Banks bullish? Consumers should be cautious
Consumer groups are worried that banks are finding clever ways around new regulations designed to protect credit card customers.
This post comes from Mark Huffman at partner site ConsumerAffairs.com.
In the wake of banking and financial reforms, banks -- including credit card lenders -- have regained their swagger. Profits are rising and financial institutions are aggressively seeking new customers.
It may be a good reason for consumers to display a certain amount of wariness in their dealing with credit card companies.
Last year some predicted that the CARD Act, a new law curbing some of the industry's worst abuses, would lead to shrinking credit for consumers and smaller profits for banks. So far, neither of those predictions have actually occurred.
A new study by the Pew Charitable Trusts found that there has been minimal change in the number of cards that include an annual fee, actually declining one percentage point from July 2009 to March 2010. During that period, the median size of those fees increased from $50 to $59 for banks and from $15 to $25 for credit unions.
However, the report noted other problems.
"Although we applaud changes by the card industry to create a fairer and more transparent marketplace, our research shows that some challenges remain," said Nick Bourke, director of Pew's Safe Credit Cards Project and report co-author. "For the first time, we have seen credit card disclosures warning consumers that interest rates could go up as a penalty for certain actions, but not stating how high those rates could go.
"Federal regulators should pay attention to this problematic new trend," Bourke said. "When issuers withhold vital pricing information, it leaves cardholders in the dark and puts their financial security at risk, which is why federal regulations have long required issuers to disclose their rates and fees upfront."
Looking for loopholes
Other consumer groups are worried that banks are finding clever ways around new regulations designed to protect consumers. Last month three groups -- the National Consumer Law Center, Consumer Federation of America and Consumer Action -- warned federal regulators of what they called "potential violations of the CARD Act."
Meanwhile, credit card lenders are once again actively marketing to consumers. During 2009, the economy and legislative pressure caused issuers to dramatically pull back on offers, and annual mail volume from credit card issuers dropped to its lowest levels since 1993.
However, during the first quarter of 2010 U.S. households received 481.3 million credit card offers -- a 29% increase versus the 372.4 million offers mailed during the same time a year ago, according to Synovate Mail Monitor, the direct-mail tracking service from global market research firm Synovate.
"In Q4 2009 we began to see issuers release the pause button and mail more, and in Q1 2010 that trend continues. Throughout the remainder of the year we expect to see mail volume continue its slow climb upward," said Anuj Shahani, director of competitive tracking services for Synovate.
Diving into subprime
Capital One was one of the largest mailers for the quarter, second only to Chase. In its first-quarter earnings statement, Capital One announced its intention to re-enter the subprime market after an almost 100% pullback in the third quarter of 2009. True to that commitment, Capital One more than doubled its mailed card offers versus the prior quarter.

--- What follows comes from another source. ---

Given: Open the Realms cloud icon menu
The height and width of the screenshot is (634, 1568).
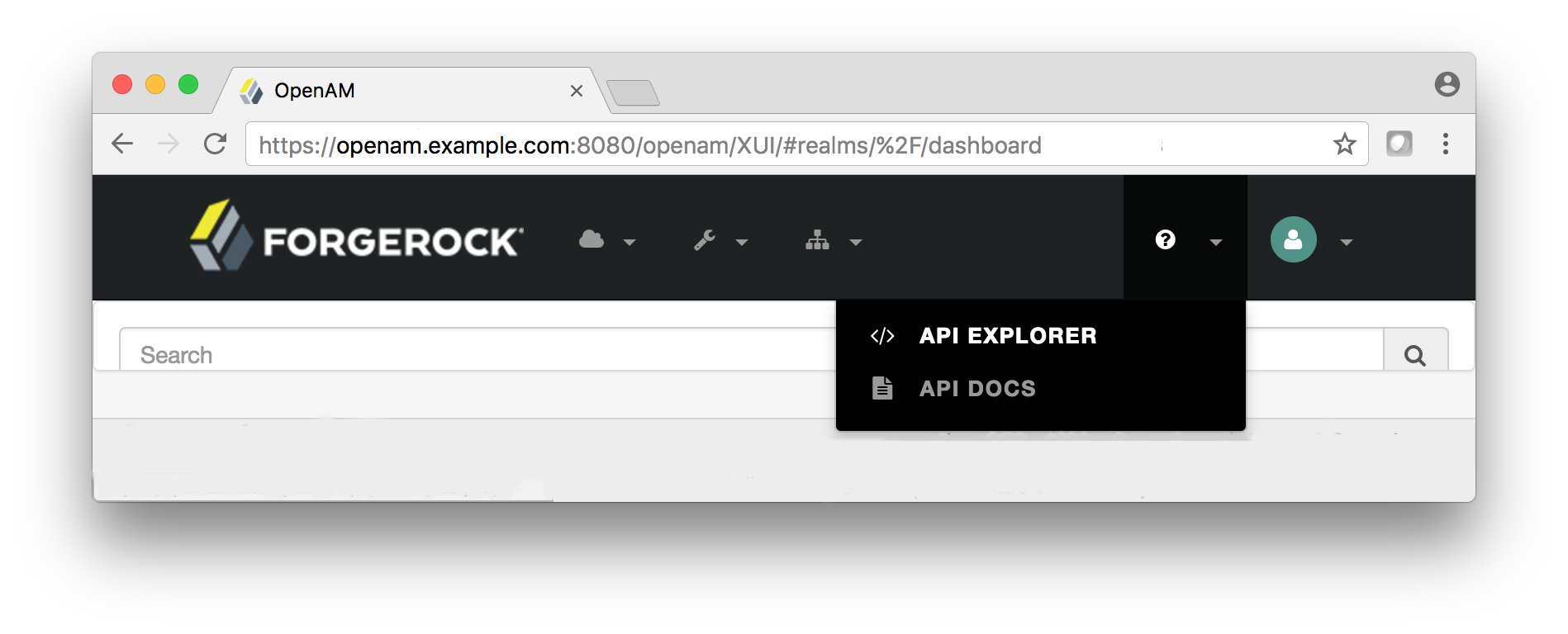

This wasn't the only surprise. HSBC, which had briefly considered leaving the U.S. credit card industry behind, doubled its mail volume in the first quarter of 2010 versus the fourth quarter of 2009 and more than tripled its mailings versus one year ago.
"This is a massive commitment in terms of expenditure for the issuers, as direct mail is one of the most expensive channels to acquire new cardholders. This tells us that the issuers are not just dipping their toes in the water, they are diving in head first," Shahani said.
This is reason for consumers to show caution when these offers arrive in the mail, consumer advocates warn. Banks do not offer deals that hurt their profits and what's good for banks is not always good for consumers.
The Wall Street Journal notes that some banks are now pushing "professional" cards. Professional cards' terms and services are very similar to consumer cards. Yet, the Journal notes that professional cards, like business cards, are not covered by the rules of the CARD Act.
Claire Braverman, senior vice president of Synovate's Financial Services, believes the industry's creativity in producing new services and offers will ultimately be good for consumers.
However, consumers should go into any new credit card relationship with their eyes wide open.